## Objective
In the records below, how many lines contain the string "order", with case counting? Give only the number.

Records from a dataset
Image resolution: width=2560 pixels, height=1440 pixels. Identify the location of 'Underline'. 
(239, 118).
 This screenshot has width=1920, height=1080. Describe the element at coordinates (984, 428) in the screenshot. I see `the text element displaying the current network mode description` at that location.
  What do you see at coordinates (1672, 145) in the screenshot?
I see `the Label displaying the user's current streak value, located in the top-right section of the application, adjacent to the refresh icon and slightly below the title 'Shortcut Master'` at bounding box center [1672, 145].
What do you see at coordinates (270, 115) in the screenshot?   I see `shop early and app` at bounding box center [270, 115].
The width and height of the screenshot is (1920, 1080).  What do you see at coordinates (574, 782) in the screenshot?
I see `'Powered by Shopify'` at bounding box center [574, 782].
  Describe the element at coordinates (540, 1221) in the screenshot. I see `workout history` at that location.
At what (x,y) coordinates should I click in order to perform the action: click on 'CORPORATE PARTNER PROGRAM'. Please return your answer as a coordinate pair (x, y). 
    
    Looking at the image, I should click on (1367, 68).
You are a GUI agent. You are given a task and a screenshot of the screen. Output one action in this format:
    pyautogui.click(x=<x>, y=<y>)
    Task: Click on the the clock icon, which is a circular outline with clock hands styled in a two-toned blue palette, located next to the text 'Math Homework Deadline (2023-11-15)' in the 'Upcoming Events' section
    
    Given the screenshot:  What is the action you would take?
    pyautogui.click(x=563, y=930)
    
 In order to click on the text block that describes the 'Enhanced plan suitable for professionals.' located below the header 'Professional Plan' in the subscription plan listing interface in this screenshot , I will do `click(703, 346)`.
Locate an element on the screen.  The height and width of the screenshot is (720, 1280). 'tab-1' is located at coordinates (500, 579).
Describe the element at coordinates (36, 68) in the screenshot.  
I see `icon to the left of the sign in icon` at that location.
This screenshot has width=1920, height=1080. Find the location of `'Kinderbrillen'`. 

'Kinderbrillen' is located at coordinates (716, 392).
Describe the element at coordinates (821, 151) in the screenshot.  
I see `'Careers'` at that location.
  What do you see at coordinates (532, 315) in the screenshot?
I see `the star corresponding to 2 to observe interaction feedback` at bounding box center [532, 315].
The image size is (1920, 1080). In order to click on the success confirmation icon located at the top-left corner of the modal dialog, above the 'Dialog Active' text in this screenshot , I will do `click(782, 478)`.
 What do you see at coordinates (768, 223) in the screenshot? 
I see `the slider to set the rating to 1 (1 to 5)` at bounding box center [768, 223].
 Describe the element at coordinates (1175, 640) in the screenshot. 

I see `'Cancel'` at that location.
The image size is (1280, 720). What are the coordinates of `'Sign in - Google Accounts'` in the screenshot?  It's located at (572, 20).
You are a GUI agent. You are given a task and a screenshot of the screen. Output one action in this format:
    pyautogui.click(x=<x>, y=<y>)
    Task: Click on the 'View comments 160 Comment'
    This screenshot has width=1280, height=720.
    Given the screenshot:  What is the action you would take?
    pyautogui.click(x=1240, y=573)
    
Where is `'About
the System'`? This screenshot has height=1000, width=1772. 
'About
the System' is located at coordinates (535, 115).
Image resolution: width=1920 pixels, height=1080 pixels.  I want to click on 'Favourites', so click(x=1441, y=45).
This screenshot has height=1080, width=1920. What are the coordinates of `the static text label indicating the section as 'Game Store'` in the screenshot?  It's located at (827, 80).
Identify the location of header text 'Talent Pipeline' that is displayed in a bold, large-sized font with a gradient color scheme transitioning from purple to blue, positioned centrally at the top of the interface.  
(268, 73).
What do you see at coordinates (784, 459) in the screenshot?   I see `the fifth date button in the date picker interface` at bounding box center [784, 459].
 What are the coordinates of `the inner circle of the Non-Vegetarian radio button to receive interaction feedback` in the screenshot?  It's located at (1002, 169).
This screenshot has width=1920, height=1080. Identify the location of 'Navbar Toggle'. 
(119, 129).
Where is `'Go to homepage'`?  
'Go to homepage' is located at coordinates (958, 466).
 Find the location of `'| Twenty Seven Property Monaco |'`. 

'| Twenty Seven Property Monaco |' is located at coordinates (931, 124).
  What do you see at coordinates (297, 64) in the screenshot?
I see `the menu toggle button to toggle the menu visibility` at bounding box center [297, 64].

## Response to the task
3